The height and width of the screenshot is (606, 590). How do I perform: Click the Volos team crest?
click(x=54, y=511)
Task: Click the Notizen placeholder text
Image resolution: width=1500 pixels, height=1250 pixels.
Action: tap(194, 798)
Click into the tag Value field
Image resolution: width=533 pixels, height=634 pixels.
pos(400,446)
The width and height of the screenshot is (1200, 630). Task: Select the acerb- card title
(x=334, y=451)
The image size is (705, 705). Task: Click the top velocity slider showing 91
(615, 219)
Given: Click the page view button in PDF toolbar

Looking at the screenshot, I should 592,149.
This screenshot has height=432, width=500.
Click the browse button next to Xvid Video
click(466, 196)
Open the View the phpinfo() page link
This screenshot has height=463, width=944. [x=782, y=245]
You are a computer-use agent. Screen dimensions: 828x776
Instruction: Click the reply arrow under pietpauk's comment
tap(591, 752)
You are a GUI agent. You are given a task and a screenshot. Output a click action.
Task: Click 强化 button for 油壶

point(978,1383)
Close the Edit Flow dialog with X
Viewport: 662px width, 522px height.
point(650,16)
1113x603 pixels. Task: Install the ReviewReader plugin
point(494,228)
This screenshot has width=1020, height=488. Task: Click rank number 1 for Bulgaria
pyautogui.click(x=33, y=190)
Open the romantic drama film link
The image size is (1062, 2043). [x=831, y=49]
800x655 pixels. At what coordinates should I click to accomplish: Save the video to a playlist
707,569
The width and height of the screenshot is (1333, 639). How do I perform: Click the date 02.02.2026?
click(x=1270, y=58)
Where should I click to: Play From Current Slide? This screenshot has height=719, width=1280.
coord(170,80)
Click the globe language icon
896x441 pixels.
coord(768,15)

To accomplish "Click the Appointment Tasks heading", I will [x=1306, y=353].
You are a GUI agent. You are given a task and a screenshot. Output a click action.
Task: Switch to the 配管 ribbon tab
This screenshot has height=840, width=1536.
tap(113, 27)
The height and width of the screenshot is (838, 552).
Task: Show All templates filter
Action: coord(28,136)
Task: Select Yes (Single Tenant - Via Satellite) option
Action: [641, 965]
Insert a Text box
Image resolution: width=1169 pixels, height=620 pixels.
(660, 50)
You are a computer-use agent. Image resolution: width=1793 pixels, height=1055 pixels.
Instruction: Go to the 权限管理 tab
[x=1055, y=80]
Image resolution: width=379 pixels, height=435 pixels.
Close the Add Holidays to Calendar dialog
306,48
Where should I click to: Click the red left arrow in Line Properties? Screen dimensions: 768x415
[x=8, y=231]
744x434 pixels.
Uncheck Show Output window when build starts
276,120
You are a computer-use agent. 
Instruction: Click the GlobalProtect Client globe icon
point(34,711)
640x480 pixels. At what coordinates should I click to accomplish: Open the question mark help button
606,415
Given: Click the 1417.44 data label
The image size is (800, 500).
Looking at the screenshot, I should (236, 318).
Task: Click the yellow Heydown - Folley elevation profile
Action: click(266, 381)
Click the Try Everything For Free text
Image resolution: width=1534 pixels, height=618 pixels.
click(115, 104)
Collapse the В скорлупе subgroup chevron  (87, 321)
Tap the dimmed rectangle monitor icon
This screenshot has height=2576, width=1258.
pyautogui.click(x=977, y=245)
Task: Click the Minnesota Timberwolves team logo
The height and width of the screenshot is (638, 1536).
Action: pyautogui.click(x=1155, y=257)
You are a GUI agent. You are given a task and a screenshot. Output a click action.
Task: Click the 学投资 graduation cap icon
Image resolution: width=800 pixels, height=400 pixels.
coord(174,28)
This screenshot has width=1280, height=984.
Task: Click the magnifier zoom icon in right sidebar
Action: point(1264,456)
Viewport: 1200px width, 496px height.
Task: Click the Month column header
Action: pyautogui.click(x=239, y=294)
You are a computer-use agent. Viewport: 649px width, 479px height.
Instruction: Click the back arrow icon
################
PROBLEM DESCRIPTION: Which lines in the records above hold the string "agent"? Copy each of them.

REPLY TO THE EXERCISE:
You are a computer-use agent. Screen dimensions: 828x776
You are a GUI agent. You are given a task and a screenshot. Output a click action.
You are a GUI agent. You are given a task and a screenshot. Output a click action.
You are a computer-use agent. Image resolution: width=1793 pixels, height=1055 pixels.
You are a computer-use agent. 
You are a GUI agent. You are given a task and a screenshot. Output a click action.
You are a computer-use agent. Viewport: 649px width, 479px height.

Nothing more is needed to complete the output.